Genetic targeting of TIM17A causes mitochondrial ferrous iron accumulation and activation of parthanatos in (KL/K)^MUT lung carcinoma cells. A, Mitochondrial ferrous iron detection in (KL/K)^MUT and (KL/K)^WT cells transfected with non-targeting control or two different TIM17A siRNAs. Quantification of signal intensity on a representative experiment out of two using randomly imaged fields containing at least 480 cells per experimental condition. Graph bars, group mean; error bars, SEM. a.u., arbitrary units. *, P = 0.0101 for control vs. #1, P = 0.0131 for control vs. #2; ns = not significant (Student t test). Representative microscope images are shown. Arrowheads, Mito-FerroGreen positive cells. Bars, 15 μm. Bottom, TIM17A immunoblotting in lysates from the cells used above. Numbers: band intensity normalized to actin control. B, Protein PARylation detection by immunoblotting in H1792 cells transfected with non-targeting control and two different TIM17A oligos for 72 hours. Numbers: band intensity normalized to actin control.
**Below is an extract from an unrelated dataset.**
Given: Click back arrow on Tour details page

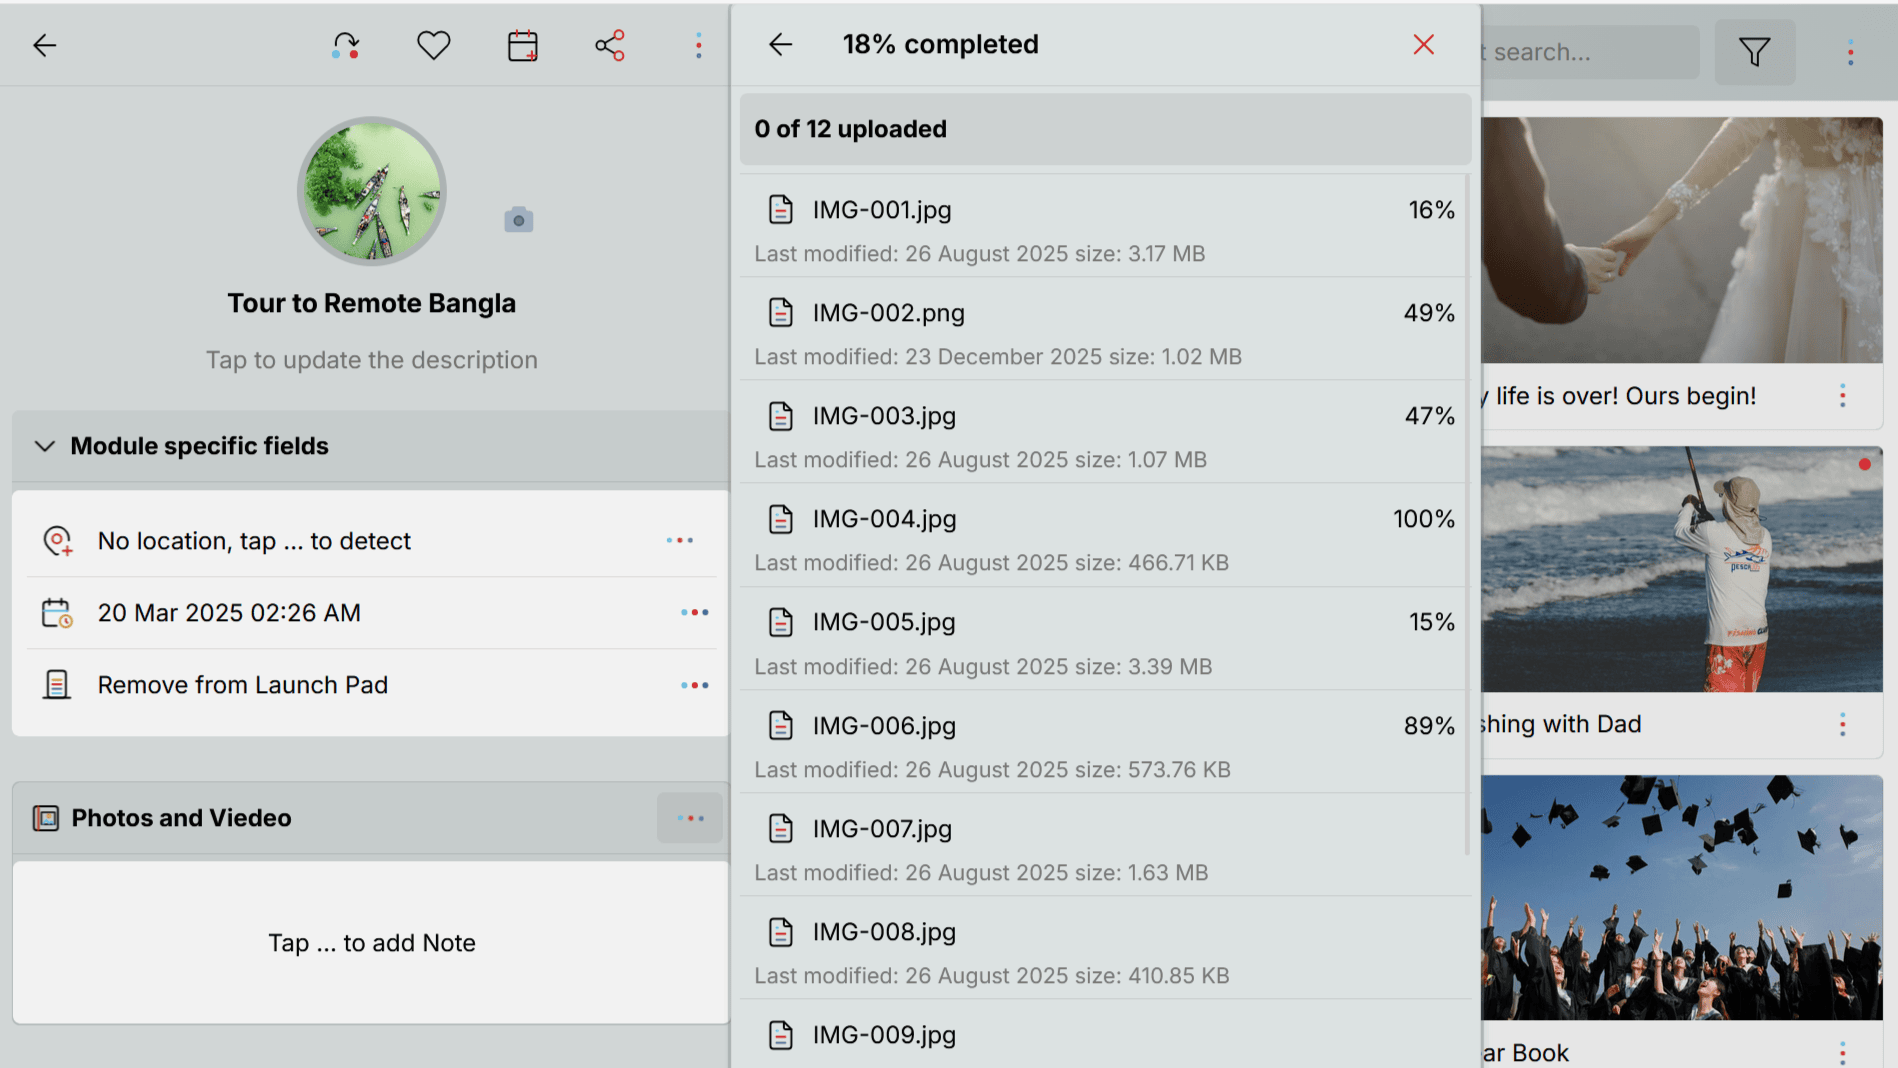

C, H460 cells stably expressing a Tet-inducible TIM17A shRNA treated or not with Dox were stained with p-H2A.X and DAPI. Arrowheads, nuclei containing p-H2A.X-positive foci. Bar, 10 μm. D, AIF subcellular localization in (KL/K)^MUT H460 cells stably expressing a Tet-inducible TIM17A shRNA treated or not with Dox. Cytoplasmic and nuclear lysates were separated and immunoblotted for AIF. Tubulin, TOM20, and lamin staining were used to verify fraction purity. Numbers: nuclear AIF band intensity normalized to lamin A/B. E, Summary of our findings reporting that myristoylation inhibition induces parthanatos through loss of TIM17A and mitochondrial ferrous iron overload in (KL/K)^MUT lung carcinoma.